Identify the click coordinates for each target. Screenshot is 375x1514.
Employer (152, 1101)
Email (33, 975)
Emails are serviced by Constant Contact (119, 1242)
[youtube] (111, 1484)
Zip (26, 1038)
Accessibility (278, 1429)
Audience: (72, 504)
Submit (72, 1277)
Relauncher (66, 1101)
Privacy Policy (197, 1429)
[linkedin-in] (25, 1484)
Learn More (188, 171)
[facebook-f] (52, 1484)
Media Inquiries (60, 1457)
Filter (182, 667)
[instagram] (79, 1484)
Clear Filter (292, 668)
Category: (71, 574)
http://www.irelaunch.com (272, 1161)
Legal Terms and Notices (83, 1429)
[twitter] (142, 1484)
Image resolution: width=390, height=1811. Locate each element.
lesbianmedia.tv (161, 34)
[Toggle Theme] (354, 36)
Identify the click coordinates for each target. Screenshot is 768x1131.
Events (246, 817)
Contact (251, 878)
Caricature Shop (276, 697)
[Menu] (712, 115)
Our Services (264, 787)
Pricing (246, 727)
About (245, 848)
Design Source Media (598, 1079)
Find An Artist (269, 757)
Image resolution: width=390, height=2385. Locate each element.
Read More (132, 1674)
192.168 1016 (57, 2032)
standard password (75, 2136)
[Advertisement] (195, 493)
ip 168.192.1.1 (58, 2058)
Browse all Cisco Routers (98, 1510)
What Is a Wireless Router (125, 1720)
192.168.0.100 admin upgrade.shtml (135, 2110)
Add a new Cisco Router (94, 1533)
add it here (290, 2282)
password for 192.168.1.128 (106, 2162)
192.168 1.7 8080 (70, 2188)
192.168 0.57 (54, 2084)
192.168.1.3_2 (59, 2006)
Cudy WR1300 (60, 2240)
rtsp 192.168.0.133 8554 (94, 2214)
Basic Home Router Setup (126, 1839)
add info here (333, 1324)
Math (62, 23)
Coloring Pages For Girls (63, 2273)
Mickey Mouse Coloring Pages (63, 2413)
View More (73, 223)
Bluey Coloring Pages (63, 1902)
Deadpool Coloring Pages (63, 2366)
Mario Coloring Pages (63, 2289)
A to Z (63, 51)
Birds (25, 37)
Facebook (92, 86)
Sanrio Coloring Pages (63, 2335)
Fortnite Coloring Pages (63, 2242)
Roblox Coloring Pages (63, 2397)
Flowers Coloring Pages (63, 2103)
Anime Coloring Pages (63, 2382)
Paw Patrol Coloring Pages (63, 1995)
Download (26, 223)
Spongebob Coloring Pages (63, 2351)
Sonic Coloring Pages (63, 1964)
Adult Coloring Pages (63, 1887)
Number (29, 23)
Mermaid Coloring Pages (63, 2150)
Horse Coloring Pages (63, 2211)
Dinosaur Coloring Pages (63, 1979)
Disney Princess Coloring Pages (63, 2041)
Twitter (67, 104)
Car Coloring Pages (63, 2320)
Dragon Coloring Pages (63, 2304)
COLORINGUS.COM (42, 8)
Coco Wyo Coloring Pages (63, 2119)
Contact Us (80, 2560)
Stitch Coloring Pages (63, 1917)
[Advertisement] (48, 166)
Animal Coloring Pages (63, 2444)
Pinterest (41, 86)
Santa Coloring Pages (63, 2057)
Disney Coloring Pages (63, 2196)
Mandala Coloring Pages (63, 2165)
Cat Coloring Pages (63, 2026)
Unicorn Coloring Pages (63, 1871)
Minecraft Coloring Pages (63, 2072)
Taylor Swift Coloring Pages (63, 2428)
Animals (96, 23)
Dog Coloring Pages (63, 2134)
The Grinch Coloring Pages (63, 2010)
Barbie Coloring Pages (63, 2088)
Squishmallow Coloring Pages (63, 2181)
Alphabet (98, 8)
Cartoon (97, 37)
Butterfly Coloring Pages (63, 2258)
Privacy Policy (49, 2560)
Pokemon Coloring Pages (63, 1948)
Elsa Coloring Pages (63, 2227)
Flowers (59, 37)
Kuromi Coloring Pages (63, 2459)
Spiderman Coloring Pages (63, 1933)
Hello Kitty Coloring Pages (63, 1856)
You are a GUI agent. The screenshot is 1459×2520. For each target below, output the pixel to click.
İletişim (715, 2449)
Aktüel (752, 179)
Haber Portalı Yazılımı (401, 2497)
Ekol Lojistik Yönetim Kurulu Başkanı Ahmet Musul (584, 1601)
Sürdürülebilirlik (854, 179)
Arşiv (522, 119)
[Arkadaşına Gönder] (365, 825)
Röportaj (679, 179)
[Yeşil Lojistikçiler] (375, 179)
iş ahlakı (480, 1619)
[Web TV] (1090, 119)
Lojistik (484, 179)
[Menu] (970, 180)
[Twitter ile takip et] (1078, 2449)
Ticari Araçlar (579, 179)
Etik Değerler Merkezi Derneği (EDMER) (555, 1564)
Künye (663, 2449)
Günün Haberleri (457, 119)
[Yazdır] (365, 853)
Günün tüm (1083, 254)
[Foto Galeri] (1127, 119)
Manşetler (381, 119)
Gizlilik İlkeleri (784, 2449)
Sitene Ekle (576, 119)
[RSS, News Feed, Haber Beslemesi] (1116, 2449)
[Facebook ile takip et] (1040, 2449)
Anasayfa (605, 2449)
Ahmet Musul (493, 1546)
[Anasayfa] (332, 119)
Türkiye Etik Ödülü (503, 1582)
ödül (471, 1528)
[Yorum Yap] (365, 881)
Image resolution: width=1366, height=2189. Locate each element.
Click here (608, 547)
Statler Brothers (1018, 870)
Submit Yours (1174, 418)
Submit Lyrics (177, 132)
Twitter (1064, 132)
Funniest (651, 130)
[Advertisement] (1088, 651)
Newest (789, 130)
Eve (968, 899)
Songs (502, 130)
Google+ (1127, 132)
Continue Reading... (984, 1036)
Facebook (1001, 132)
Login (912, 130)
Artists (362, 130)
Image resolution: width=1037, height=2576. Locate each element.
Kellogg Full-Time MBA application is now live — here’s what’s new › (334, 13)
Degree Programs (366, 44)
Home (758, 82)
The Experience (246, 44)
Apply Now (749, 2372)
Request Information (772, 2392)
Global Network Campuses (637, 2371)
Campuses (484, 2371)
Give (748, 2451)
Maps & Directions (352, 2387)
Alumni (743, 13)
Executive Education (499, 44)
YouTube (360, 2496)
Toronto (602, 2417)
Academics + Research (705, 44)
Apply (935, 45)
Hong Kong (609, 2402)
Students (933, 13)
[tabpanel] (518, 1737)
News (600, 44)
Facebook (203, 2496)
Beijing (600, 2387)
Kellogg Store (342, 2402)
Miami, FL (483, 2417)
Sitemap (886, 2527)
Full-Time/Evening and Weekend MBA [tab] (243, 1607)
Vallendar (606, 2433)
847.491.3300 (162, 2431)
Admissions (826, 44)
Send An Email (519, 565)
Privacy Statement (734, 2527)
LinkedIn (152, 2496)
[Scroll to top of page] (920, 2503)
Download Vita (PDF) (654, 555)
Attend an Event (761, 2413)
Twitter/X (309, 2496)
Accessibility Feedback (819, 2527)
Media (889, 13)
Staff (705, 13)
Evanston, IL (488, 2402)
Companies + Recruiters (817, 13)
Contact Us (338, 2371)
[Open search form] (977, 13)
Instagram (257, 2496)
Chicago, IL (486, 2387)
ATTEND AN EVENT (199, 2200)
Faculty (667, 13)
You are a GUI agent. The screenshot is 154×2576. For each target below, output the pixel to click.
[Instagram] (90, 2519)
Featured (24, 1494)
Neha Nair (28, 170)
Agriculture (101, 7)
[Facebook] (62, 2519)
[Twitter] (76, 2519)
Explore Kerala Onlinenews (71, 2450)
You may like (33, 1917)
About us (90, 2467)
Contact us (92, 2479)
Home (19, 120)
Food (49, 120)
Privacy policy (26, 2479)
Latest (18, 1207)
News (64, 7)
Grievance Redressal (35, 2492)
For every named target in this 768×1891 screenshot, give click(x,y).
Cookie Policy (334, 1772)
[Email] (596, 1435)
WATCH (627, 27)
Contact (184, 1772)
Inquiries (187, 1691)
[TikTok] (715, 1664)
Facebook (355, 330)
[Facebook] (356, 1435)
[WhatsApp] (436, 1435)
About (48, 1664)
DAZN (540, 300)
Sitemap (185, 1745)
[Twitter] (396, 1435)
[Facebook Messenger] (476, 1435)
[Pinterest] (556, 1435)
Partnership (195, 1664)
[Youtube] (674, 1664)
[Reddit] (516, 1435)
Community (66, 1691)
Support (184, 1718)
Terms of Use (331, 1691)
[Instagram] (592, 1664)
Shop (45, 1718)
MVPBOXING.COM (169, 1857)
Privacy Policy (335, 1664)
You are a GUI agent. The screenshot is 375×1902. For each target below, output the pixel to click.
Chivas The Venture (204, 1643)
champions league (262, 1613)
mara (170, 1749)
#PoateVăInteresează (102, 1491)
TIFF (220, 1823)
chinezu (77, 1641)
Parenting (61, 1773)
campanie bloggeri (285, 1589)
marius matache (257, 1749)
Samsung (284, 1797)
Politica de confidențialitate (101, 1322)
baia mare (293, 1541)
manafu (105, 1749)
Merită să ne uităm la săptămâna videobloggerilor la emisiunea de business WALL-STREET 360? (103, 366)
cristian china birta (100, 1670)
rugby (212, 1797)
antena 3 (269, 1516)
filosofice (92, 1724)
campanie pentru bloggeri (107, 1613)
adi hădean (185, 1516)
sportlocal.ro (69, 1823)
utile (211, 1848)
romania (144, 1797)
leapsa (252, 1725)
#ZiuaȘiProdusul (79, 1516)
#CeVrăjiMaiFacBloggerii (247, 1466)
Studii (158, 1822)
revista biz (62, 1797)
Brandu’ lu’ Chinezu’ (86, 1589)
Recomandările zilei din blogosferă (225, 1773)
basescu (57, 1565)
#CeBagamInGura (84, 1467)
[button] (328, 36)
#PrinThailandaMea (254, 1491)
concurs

##############################

ASSIGNMENT: Go to the line with "192.168.0.100 admin upgrade.shtml (135, 2110)" in the entries above and repeat every line from there through the line with "Coloring Pages For Girls (63, 2273)", exactly and with no other text.

RESULT OF THIS TASK:
192.168.0.100 admin upgrade.shtml (135, 2110)
Add a new Cisco Router (94, 1533)
add it here (290, 2282)
password for 192.168.1.128 (106, 2162)
192.168 1.7 8080 (70, 2188)
192.168 0.57 (54, 2084)
192.168.1.3_2 (59, 2006)
Cudy WR1300 (60, 2240)
rtsp 192.168.0.133 8554 (94, 2214)
Basic Home Router Setup (126, 1839)
add info here (333, 1324)
Math (62, 23)
Coloring Pages For Girls (63, 2273)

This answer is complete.